Omong-omong soal fenomena-fenomena hidrometeorologis, tentu sudah bukan hal baru buat kita. Hampir semua orang tau bahwa akhir-akhir ini cuaca dan musim sulit diprediksi, yang mana hal tersebut merupakan imbas secara langsung dari perubahan iklim. Petani yang mengandalkan kalender musim untuk mengetahui masa tanam juga mulai kesulitan. Dampaknya apa? Mereka semakin rentan secara ekonomi dan ekologis. Tidak hanya petani, nelayan maupun masyarakat yang hidup di sekitar wilayah pesisir juga merasakan dampak akibat adanya perubahan iklim.

Kalau dipikir-pikir, ketika kita bicara soal perubahan iklim, menurut teman-teman, siapa yang paling rentan terdampak?

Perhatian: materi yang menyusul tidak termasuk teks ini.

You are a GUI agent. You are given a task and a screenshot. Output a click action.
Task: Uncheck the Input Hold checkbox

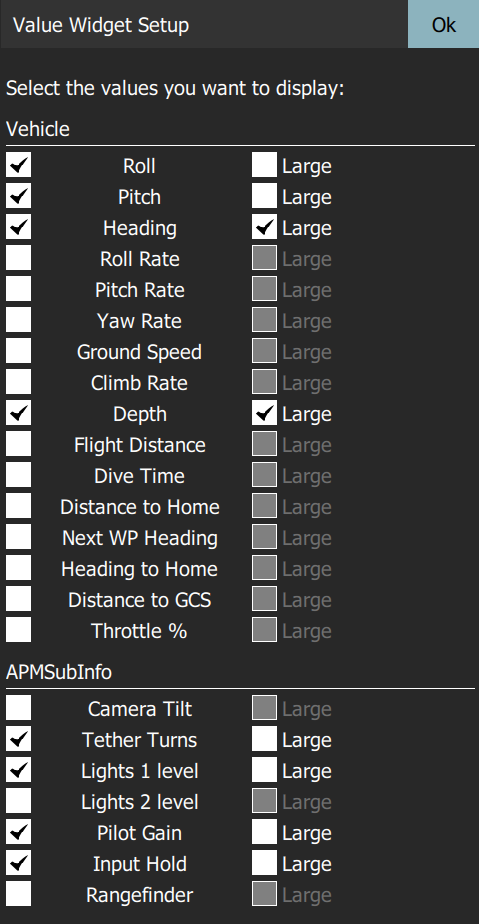(18, 864)
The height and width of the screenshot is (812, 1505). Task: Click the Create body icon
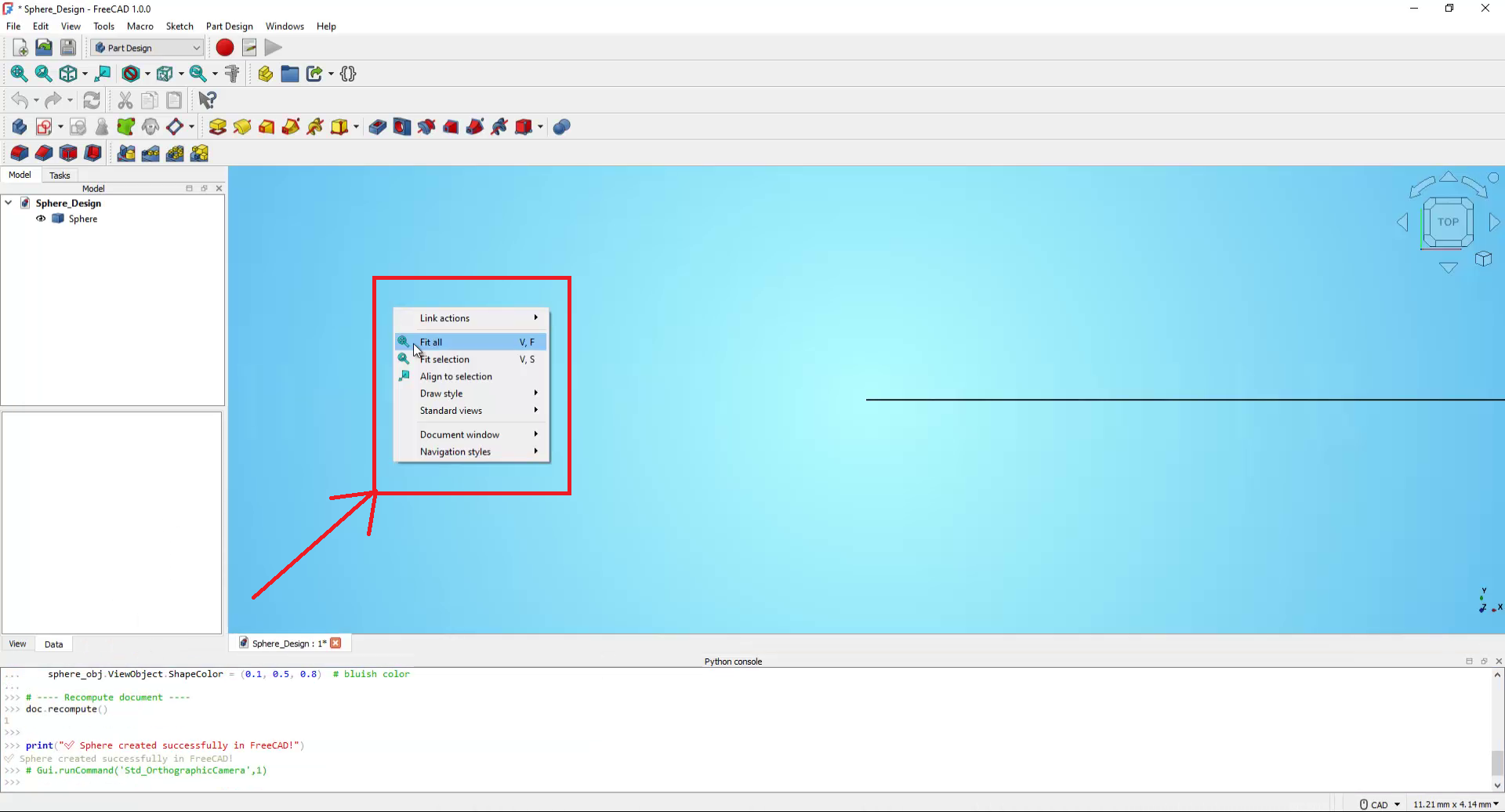click(20, 127)
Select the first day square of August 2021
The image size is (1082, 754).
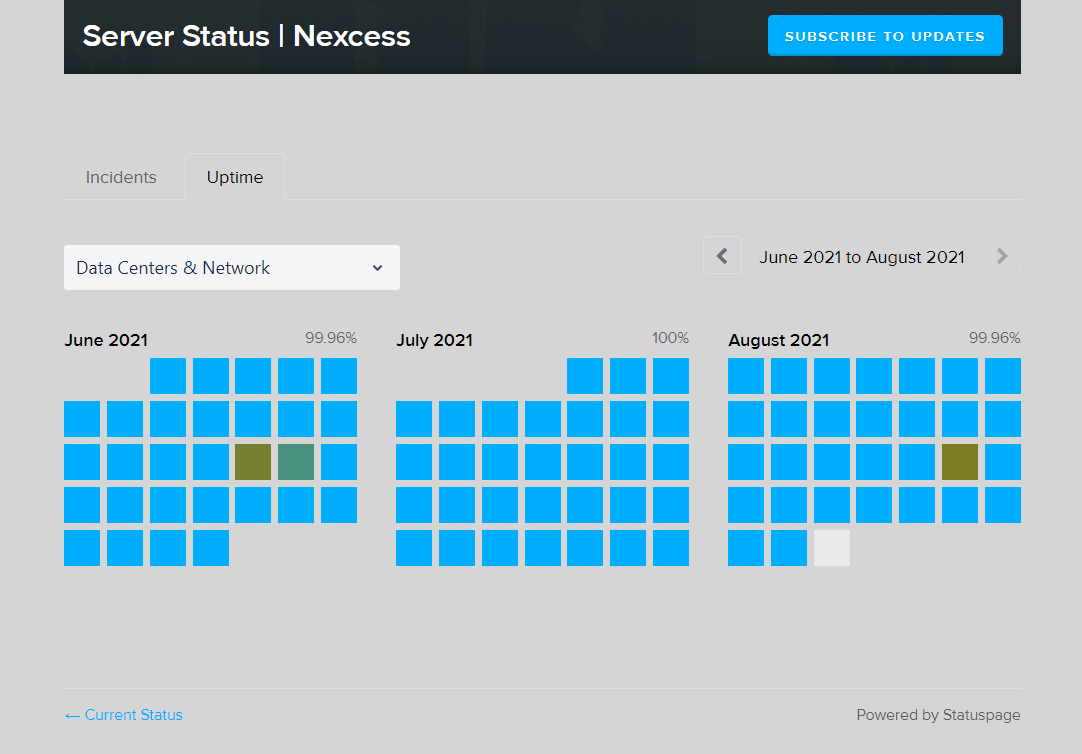click(746, 376)
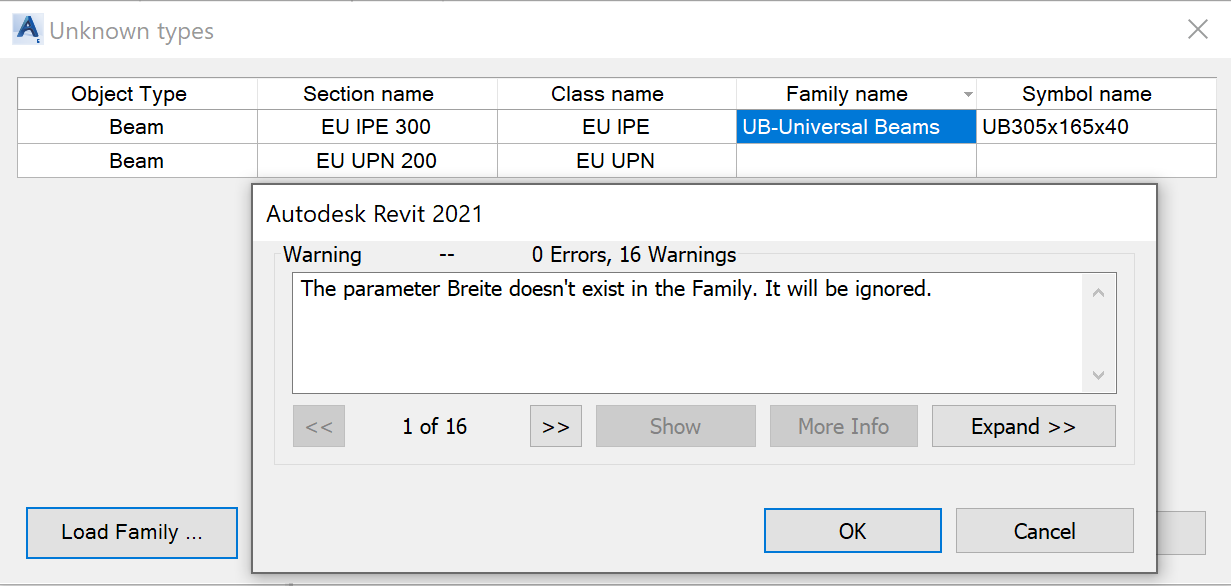Click the Load Family button

[x=132, y=532]

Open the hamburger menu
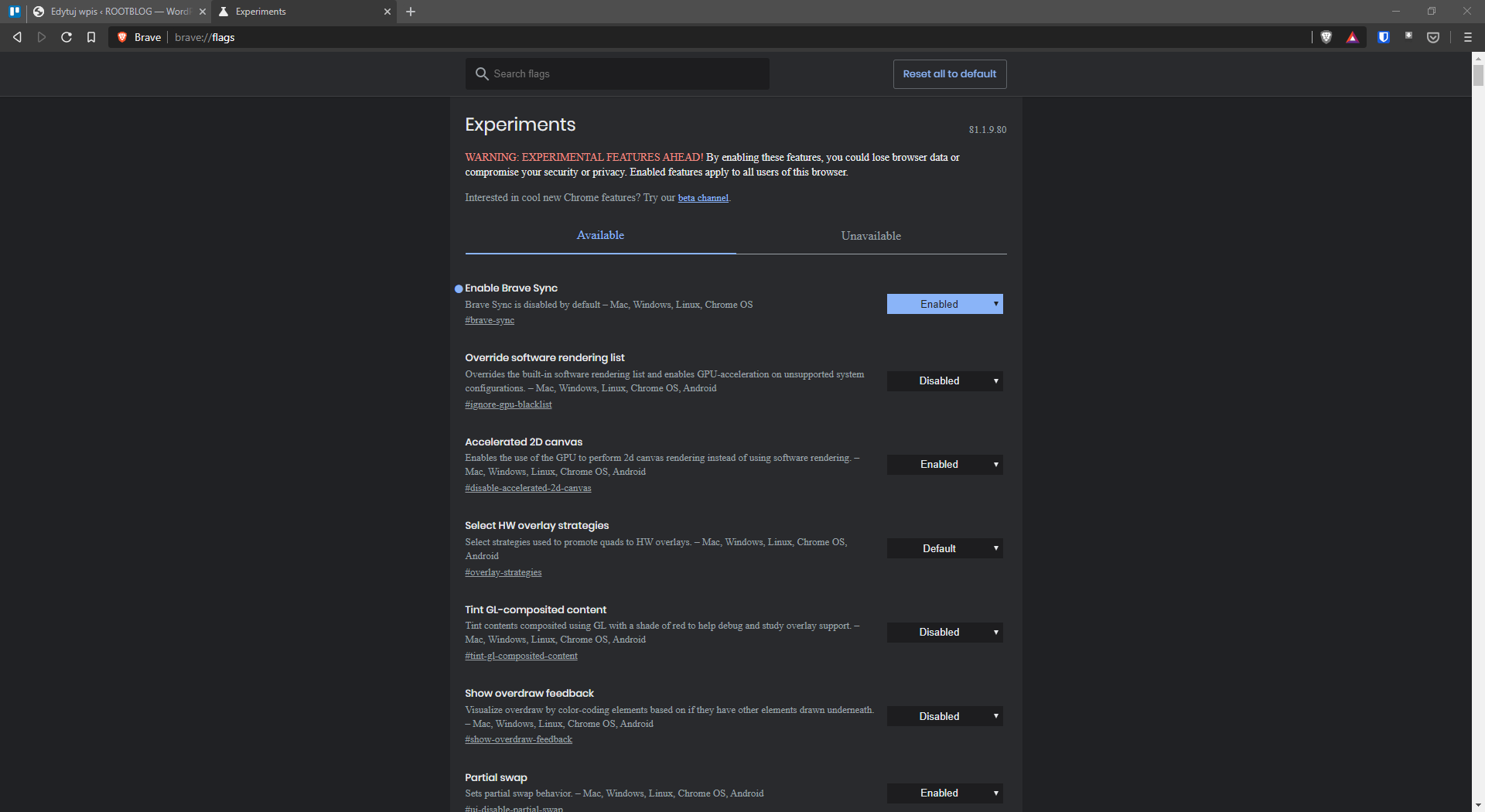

Saat ini banyak negara di dunia yang sedang bertumbuhkembang pesat dalam hal industri, automatisasi, dan teknologi yang juga sedikit banyak menyumbang emisi dan perubahan iklim. Sementara, di saat yang bersamaan – mungkin juga di sekitar kita, ada petani yang menangis karena gagal panen, ada nelayan yang tidak bisa memberikan akses pendidikan kepada anaknya karena hasil tangkapan ikan mulai berkurang, dan ada keluarga di sekitar wilayah pesisir yang mulai bingung hendak tinggal dimana karena rumahnya mulai tergenang banjir rob setiap pasang melanda.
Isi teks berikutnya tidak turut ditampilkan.